Type I Cannabinoid Receptor (CB1R) has been reported to exhibit favorable anti-inflammation and anti-pruritus effects against inflammation-based skin diseases, but the specific mechanism remains to be explored. In this study, we found that the activation of CB1R significantly relieved the scratching behavior and skin inflammation in psoriatic mouse model, while CB1R antagonist aggravated these symptoms. As the expression of CB1R was abundant in dorsal root ganglia (DRG), we constructed mice with conditional CB1R knockout (CB1R-cKO) in primary sensory neurons and found that imiquimod (IMQ) induced psoriasiform inflammation and itch were both worsened in CB1R-cKO mice. Next, we observed that the CB1R mostly located in peptidergic neurons and deletion of CB1R in primary sensory neurons promoted the production and release of substance P (SP) to the skin tissue.
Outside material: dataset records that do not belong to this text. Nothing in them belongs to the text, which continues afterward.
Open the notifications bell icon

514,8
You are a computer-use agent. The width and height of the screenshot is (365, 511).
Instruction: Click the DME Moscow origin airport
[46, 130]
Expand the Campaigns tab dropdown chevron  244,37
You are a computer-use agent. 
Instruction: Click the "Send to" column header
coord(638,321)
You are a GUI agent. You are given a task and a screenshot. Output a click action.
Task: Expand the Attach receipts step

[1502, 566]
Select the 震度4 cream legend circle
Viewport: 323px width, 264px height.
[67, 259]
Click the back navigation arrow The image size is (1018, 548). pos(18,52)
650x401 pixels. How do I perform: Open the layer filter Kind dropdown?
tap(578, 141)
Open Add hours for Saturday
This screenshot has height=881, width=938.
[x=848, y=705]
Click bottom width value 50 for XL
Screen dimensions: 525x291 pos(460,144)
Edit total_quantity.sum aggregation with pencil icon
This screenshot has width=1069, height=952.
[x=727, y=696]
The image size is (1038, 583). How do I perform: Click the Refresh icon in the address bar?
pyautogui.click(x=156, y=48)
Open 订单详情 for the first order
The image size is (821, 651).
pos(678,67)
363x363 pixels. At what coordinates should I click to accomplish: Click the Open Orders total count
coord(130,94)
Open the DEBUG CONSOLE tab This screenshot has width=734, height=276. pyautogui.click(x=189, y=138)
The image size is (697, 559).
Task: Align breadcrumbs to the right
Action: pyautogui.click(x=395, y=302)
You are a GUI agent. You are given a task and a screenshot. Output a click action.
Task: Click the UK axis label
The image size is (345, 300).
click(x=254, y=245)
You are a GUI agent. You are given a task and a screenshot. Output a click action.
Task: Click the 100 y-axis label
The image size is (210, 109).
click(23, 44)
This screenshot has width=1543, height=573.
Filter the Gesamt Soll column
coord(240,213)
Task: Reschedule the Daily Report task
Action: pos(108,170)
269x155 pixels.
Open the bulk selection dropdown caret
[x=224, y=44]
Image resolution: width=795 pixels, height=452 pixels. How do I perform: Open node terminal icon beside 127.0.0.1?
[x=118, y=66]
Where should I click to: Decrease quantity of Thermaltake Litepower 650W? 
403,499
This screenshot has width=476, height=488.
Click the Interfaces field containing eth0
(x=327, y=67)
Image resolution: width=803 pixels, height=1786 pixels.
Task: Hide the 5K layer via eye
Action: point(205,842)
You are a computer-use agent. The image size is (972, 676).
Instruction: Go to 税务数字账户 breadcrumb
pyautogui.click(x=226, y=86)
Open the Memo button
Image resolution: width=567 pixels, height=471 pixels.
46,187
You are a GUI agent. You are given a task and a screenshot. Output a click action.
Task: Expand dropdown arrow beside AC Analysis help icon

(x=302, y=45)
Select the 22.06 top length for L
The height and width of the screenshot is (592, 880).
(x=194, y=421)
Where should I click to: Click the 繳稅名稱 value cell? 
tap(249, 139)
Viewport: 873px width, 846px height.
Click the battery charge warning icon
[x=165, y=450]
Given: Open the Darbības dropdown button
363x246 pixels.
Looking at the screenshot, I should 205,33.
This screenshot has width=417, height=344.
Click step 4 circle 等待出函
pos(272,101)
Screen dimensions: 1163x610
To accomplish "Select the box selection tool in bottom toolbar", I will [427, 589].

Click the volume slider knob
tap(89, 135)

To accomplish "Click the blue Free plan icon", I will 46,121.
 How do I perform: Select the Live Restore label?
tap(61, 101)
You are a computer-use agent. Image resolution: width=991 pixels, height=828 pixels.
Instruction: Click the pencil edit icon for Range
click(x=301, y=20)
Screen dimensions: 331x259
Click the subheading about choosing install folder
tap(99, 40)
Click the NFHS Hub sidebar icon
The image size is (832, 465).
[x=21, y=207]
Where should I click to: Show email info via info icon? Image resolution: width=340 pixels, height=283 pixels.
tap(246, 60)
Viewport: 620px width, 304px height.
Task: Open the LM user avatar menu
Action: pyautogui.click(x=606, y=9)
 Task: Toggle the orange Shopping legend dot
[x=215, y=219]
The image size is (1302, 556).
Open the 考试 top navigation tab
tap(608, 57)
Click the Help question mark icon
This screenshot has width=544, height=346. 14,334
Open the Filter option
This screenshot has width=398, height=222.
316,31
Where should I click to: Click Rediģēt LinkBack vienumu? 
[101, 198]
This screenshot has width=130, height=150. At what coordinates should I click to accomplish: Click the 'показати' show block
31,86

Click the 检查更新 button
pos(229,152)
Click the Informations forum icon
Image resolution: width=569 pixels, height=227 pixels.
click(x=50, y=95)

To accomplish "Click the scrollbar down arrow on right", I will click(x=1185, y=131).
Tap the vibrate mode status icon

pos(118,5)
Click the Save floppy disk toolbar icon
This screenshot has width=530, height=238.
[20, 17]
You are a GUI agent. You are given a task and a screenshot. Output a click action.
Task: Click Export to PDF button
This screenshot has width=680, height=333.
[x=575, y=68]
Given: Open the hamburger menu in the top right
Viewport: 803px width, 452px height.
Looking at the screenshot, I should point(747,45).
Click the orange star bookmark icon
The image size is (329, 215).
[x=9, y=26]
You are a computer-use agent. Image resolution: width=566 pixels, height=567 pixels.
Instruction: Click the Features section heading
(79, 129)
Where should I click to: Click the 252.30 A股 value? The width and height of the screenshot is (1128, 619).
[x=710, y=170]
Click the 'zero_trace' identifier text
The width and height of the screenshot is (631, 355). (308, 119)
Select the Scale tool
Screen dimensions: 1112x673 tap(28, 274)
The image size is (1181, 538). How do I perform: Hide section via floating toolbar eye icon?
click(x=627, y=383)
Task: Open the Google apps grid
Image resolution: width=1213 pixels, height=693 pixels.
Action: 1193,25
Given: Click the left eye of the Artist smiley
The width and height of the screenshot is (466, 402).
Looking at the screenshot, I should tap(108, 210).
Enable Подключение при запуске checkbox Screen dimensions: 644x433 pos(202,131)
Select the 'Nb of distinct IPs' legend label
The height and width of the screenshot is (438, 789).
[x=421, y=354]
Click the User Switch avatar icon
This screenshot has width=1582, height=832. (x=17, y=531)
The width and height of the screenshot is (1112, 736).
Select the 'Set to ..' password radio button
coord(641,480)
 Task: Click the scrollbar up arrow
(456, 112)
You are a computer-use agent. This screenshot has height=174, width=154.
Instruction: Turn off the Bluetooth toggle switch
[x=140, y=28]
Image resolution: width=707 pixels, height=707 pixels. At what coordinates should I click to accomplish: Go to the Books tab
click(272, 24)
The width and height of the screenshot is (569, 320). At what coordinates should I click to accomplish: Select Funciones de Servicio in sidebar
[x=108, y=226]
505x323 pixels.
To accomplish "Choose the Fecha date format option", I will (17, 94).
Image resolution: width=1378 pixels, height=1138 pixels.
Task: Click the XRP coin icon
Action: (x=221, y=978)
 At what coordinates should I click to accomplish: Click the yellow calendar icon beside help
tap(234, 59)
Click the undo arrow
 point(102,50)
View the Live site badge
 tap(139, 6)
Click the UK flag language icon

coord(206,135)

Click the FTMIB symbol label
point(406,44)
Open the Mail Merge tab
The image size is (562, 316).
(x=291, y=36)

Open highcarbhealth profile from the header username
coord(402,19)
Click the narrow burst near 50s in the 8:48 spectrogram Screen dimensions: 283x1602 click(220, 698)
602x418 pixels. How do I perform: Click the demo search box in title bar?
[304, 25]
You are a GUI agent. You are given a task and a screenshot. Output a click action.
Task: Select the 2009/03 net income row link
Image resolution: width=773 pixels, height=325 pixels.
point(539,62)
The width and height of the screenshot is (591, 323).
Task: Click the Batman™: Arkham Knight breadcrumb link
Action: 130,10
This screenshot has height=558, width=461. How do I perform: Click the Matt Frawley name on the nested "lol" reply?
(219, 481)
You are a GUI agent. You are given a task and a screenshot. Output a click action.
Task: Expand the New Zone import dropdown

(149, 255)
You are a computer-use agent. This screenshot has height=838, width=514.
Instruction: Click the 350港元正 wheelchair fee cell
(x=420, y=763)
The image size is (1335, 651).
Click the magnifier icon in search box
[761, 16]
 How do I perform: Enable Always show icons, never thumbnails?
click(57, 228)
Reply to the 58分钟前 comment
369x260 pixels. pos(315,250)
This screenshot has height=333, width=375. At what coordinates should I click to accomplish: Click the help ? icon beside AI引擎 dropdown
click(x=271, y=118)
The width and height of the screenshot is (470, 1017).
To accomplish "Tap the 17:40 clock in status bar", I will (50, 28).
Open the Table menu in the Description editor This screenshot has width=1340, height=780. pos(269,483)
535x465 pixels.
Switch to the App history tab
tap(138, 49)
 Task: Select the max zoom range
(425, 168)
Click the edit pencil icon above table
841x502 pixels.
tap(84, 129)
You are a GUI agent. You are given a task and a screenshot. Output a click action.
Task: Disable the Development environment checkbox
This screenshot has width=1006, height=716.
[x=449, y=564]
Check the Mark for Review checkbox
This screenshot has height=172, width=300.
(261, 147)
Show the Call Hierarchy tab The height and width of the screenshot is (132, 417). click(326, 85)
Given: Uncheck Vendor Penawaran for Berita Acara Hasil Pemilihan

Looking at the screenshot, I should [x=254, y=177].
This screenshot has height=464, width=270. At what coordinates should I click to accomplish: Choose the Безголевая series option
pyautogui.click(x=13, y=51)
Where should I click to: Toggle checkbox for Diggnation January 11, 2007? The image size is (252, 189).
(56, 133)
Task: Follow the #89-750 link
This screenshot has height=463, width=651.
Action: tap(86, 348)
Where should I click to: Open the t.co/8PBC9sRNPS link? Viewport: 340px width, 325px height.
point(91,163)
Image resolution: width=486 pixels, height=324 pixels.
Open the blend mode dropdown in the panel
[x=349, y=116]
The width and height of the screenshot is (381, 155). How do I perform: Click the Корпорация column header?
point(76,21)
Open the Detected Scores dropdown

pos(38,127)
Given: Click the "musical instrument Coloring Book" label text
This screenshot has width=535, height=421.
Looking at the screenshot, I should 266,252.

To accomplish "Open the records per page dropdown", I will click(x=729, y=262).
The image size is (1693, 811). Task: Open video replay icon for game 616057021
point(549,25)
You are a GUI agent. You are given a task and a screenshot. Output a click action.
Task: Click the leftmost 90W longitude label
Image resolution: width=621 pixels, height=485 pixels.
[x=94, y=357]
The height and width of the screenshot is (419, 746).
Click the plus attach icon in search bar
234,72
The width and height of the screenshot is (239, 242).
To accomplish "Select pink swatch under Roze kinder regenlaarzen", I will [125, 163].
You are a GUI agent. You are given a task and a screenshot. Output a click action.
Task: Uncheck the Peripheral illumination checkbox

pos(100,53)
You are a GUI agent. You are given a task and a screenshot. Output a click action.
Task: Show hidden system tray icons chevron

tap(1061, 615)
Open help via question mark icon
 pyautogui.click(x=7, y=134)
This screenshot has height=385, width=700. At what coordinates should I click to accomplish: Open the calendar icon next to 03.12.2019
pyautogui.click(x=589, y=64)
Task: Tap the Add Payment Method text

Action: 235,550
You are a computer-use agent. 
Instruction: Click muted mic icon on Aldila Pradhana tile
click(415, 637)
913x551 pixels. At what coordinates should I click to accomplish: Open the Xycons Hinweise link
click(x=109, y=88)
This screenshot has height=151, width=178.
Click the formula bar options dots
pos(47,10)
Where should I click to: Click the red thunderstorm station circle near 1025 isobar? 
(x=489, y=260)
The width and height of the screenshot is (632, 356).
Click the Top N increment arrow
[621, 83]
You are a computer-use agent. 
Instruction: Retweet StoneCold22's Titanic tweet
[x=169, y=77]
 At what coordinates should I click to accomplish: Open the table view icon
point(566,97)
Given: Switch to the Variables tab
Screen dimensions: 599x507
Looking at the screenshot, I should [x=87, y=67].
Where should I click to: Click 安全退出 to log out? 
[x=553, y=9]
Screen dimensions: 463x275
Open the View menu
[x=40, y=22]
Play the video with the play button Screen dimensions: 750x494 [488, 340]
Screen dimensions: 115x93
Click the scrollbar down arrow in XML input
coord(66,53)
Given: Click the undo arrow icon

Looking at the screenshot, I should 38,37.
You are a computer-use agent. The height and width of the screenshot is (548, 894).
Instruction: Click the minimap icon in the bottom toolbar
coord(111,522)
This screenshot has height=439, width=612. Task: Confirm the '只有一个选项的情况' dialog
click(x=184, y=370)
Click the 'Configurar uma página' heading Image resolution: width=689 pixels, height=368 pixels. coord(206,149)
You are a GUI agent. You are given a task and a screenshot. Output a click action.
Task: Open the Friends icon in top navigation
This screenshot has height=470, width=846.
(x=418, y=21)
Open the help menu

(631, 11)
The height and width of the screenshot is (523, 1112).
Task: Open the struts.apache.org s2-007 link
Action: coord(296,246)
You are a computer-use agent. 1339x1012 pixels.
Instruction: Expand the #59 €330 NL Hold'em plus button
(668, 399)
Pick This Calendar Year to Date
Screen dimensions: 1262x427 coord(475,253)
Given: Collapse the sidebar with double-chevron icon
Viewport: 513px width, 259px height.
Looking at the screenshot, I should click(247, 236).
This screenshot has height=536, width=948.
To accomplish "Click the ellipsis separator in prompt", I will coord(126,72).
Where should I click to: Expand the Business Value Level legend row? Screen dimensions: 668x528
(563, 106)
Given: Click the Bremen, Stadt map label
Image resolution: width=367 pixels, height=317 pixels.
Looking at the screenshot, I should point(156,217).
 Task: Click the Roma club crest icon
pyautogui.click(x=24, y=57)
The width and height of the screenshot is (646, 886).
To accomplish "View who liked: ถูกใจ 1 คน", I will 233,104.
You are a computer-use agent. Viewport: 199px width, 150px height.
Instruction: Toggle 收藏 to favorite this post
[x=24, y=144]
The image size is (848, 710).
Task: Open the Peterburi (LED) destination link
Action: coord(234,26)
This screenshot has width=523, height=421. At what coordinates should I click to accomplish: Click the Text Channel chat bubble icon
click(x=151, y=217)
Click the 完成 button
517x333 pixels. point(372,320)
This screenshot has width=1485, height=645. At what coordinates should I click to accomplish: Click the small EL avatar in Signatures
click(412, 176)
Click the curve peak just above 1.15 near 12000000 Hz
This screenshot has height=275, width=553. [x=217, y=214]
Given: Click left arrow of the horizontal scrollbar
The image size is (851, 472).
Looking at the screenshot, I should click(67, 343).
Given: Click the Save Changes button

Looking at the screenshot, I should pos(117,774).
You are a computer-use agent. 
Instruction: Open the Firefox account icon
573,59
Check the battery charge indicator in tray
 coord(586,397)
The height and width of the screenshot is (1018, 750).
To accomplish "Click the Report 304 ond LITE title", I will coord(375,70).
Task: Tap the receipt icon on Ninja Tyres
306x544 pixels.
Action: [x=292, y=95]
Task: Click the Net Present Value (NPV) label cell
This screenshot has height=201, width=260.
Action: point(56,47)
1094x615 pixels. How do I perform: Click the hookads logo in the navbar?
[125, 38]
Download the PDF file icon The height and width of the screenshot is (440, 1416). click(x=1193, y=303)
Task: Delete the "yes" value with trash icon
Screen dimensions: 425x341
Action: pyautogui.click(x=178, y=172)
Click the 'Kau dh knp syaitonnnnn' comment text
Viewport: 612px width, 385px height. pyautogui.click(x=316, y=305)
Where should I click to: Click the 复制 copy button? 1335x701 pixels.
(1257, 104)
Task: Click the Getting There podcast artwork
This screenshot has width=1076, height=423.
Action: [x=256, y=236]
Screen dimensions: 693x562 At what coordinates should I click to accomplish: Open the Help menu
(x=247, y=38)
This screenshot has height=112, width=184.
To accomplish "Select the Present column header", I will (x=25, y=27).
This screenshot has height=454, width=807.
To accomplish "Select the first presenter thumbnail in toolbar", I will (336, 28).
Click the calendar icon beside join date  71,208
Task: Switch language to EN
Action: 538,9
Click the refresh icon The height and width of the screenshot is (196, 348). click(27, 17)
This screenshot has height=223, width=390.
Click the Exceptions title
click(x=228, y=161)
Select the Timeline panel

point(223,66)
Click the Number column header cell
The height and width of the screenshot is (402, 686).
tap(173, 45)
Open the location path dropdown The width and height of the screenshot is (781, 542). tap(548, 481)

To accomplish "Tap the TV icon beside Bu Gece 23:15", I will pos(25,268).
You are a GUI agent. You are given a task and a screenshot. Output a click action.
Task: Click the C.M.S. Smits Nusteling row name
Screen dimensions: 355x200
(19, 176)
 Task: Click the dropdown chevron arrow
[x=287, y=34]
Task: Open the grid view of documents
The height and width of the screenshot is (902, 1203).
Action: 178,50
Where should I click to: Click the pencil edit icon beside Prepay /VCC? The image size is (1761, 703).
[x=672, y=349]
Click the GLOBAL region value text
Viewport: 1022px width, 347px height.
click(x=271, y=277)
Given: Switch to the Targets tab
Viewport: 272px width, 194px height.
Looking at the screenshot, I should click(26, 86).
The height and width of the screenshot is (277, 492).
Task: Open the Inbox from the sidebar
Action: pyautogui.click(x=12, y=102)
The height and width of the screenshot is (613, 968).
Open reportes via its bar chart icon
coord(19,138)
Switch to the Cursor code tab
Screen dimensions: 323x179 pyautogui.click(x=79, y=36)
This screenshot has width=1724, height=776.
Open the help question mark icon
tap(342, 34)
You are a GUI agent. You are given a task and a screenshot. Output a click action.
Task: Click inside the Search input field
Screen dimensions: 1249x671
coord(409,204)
Furthermore, the elevated SP in the skin affected the activation of ERK in keratinocytes and induced the accumulation of mast cells in the dermis. Last, we demonstrated that blocking the SP signal significantly alleviated the exacerbation of psoriasiform inflammation and itch caused by IMQ in CB1R-cKO mice. Together, our work reveals that CB1R in sensory neurons plays a key role in psoriasiform skin inflammation and pruritus via regulating SP expression.

inflammation; pruritus; psoriasis; sensory neuron; substance P; type I cannabinoid receptor.